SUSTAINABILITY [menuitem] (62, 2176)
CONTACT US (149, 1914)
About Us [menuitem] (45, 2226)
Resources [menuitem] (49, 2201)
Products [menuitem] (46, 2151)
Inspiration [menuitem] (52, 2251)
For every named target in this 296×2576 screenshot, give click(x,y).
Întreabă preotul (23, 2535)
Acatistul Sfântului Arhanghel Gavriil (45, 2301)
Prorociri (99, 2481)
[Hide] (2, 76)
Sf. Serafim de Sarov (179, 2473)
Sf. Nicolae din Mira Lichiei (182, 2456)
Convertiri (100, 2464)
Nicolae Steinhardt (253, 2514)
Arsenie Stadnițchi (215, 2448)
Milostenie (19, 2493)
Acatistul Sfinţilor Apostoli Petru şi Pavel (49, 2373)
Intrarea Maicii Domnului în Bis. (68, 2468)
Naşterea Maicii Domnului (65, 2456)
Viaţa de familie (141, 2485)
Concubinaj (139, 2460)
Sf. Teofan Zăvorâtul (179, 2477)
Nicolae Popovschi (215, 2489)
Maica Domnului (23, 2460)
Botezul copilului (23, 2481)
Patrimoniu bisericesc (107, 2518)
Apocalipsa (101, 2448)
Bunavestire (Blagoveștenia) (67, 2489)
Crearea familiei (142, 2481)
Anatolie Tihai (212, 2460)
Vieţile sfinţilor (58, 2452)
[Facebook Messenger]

- EXERCISE BRIEF
Write out the entire listing exactly.

- YOUR RESPONSE
SUSTAINABILITY [menuitem] (62, 2176)
CONTACT US (149, 1914)
About Us [menuitem] (45, 2226)
Resources [menuitem] (49, 2201)
Products [menuitem] (46, 2151)
Inspiration [menuitem] (52, 2251)
For every named target in this 296×2576 screenshot, give click(x,y).
Întreabă preotul (23, 2535)
Acatistul Sfântului Arhanghel Gavriil (45, 2301)
Prorociri (99, 2481)
[Hide] (2, 76)
Sf. Serafim de Sarov (179, 2473)
Sf. Nicolae din Mira Lichiei (182, 2456)
Convertiri (100, 2464)
Nicolae Steinhardt (253, 2514)
Arsenie Stadnițchi (215, 2448)
Milostenie (19, 2493)
Acatistul Sfinţilor Apostoli Petru şi Pavel (49, 2373)
Intrarea Maicii Domnului în Bis. (68, 2468)
Naşterea Maicii Domnului (65, 2456)
Viaţa de familie (141, 2485)
Concubinaj (139, 2460)
Sf. Teofan Zăvorâtul (179, 2477)
Nicolae Popovschi (215, 2489)
Maica Domnului (23, 2460)
Botezul copilului (23, 2481)
Patrimoniu bisericesc (107, 2518)
Apocalipsa (101, 2448)
Bunavestire (Blagoveștenia) (67, 2489)
Crearea familiei (142, 2481)
Anatolie Tihai (212, 2460)
Vieţile sfinţilor (58, 2452)
[Facebook Messenger]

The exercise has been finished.